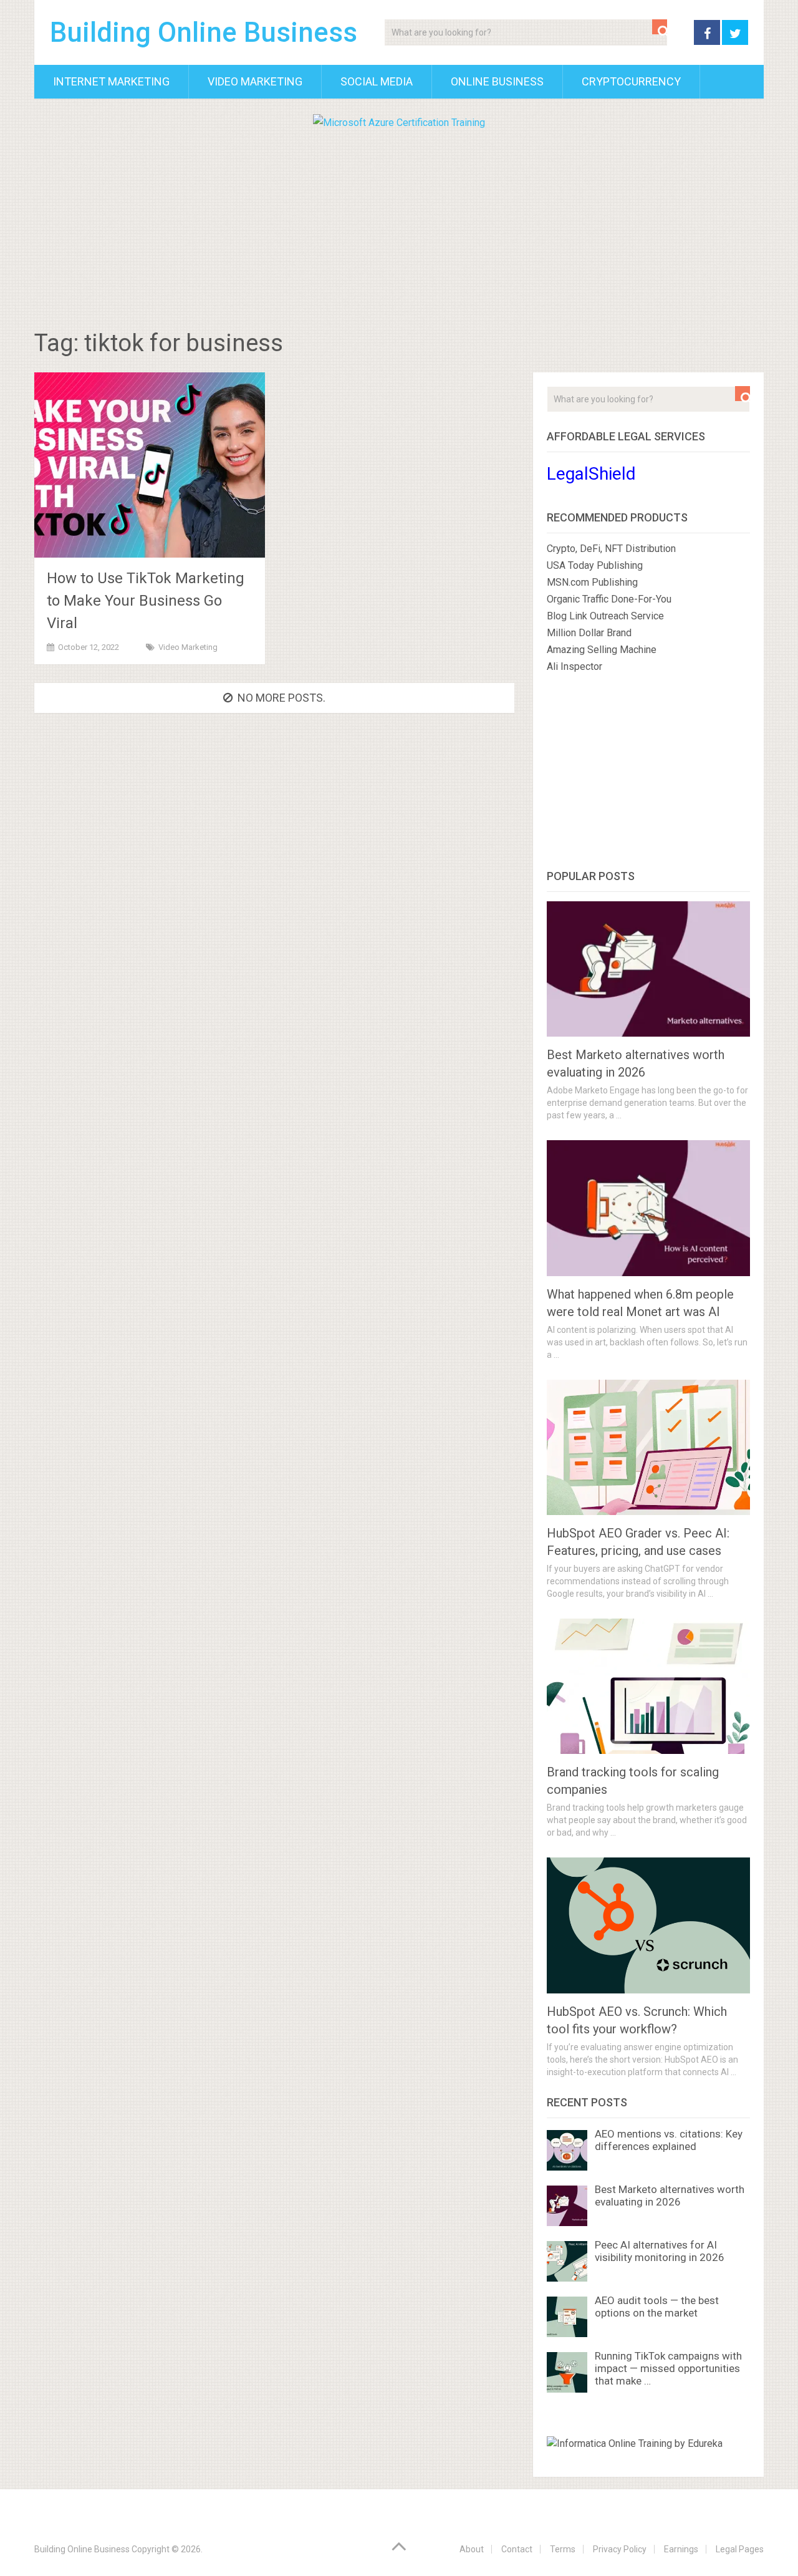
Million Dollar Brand (589, 633)
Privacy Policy (620, 2549)
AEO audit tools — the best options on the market (657, 2306)
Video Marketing (255, 81)
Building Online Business (203, 32)
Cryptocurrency (631, 81)
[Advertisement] (399, 224)
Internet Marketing (111, 81)
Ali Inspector (574, 666)
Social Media (376, 81)
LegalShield (591, 473)
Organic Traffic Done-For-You (609, 599)
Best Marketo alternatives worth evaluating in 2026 (669, 2195)
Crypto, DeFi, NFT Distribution (611, 548)
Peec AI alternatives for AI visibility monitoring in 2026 (659, 2251)
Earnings (681, 2549)
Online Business (497, 81)
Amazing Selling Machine (601, 650)
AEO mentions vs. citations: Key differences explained (669, 2140)
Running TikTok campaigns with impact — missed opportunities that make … (668, 2368)
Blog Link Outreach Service (605, 616)
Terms (562, 2549)
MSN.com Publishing (592, 582)
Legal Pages (740, 2549)
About (471, 2549)
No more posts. (281, 697)
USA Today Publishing (595, 565)
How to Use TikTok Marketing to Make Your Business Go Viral (145, 600)
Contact (516, 2549)
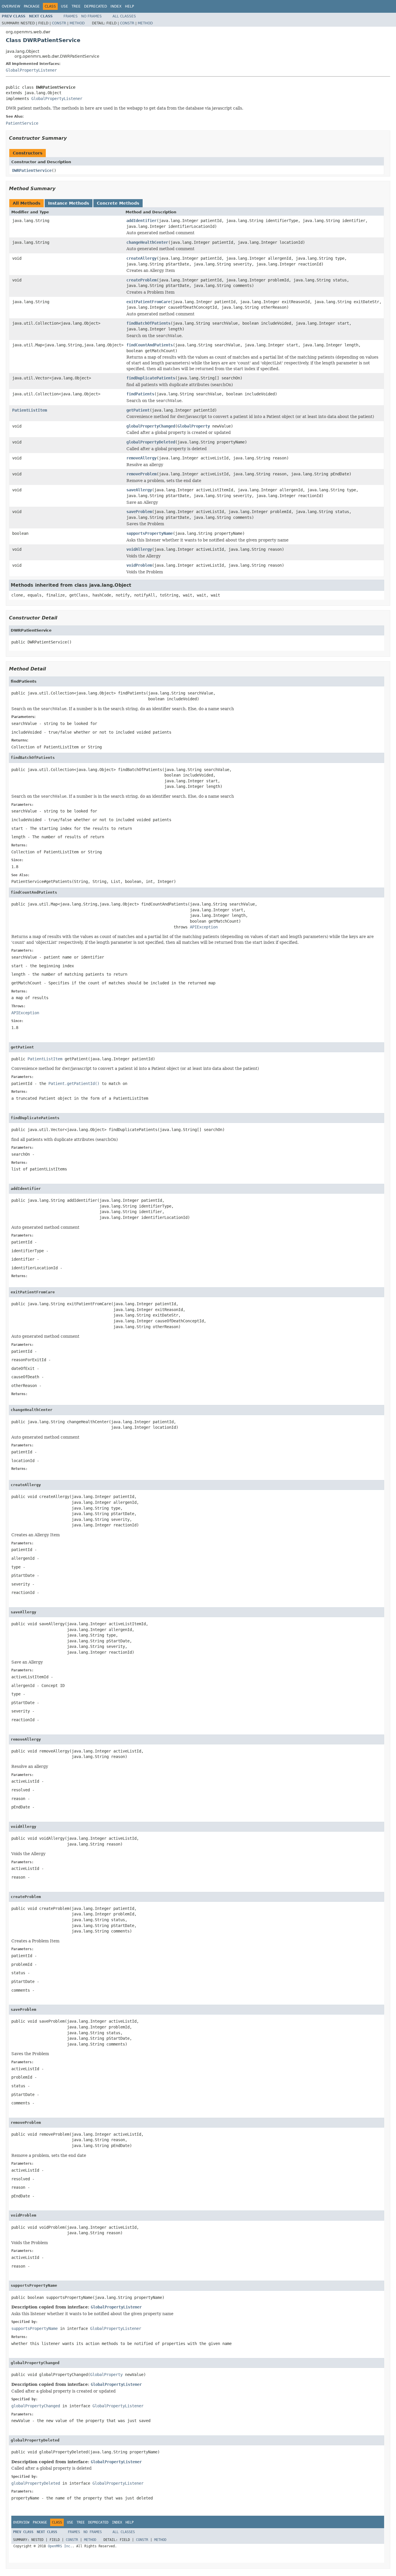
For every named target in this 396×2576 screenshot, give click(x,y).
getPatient (138, 410)
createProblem (141, 280)
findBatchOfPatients (148, 323)
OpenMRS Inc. (60, 2546)
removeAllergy (141, 458)
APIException (204, 927)
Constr (59, 23)
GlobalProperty (193, 426)
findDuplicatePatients (150, 378)
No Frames (91, 16)
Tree (76, 6)
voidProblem (139, 565)
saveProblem (139, 511)
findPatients (140, 394)
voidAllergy (139, 549)
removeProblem (141, 474)
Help (129, 6)
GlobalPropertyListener (31, 70)
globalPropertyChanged (150, 426)
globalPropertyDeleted (150, 442)
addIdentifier (141, 220)
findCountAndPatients (149, 345)
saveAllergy (139, 490)
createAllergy (141, 258)
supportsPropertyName (149, 533)
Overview (11, 6)
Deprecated (95, 6)
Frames (70, 16)
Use (64, 6)
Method (77, 23)
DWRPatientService (32, 170)
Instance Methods (68, 203)
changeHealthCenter (147, 242)
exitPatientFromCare (148, 301)
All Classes (124, 16)
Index (115, 6)
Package (32, 6)
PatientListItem (29, 410)
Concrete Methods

- [Exercise objective] Out of the records above, return only the lines from the one with "Terms (562, 2549)" through the one with "changeHealthCenter (147, 242)", exactly, and none of the pictures.

- [Solution to the problem]
Terms (562, 2549)
MSN.com Publishing (592, 582)
Legal Pages (740, 2549)
About (471, 2549)
No more posts. (281, 697)
USA Today Publishing (595, 565)
How to Use TikTok Marketing to Make Your Business Go Viral (145, 600)
Contact (516, 2549)
For every named target in this 396×2576 screenshot, give click(x,y).
getPatient (138, 410)
createProblem (141, 280)
findBatchOfPatients (148, 323)
OpenMRS Inc. (60, 2546)
removeAllergy (141, 458)
APIException (204, 927)
Constr (59, 23)
GlobalProperty (193, 426)
findDuplicatePatients (150, 378)
No Frames (91, 16)
Tree (76, 6)
voidProblem (139, 565)
saveProblem (139, 511)
findPatients (140, 394)
voidAllergy (139, 549)
removeProblem (141, 474)
Help (129, 6)
GlobalPropertyListener (31, 70)
globalPropertyChanged (150, 426)
globalPropertyDeleted (150, 442)
addIdentifier (141, 220)
findCountAndPatients (149, 345)
saveAllergy (139, 490)
createAllergy (141, 258)
supportsPropertyName (149, 533)
Overview (11, 6)
Deprecated (95, 6)
Frames (70, 16)
Use (64, 6)
Method (77, 23)
DWRPatientService (32, 170)
Instance Methods (68, 203)
changeHealthCenter (147, 242)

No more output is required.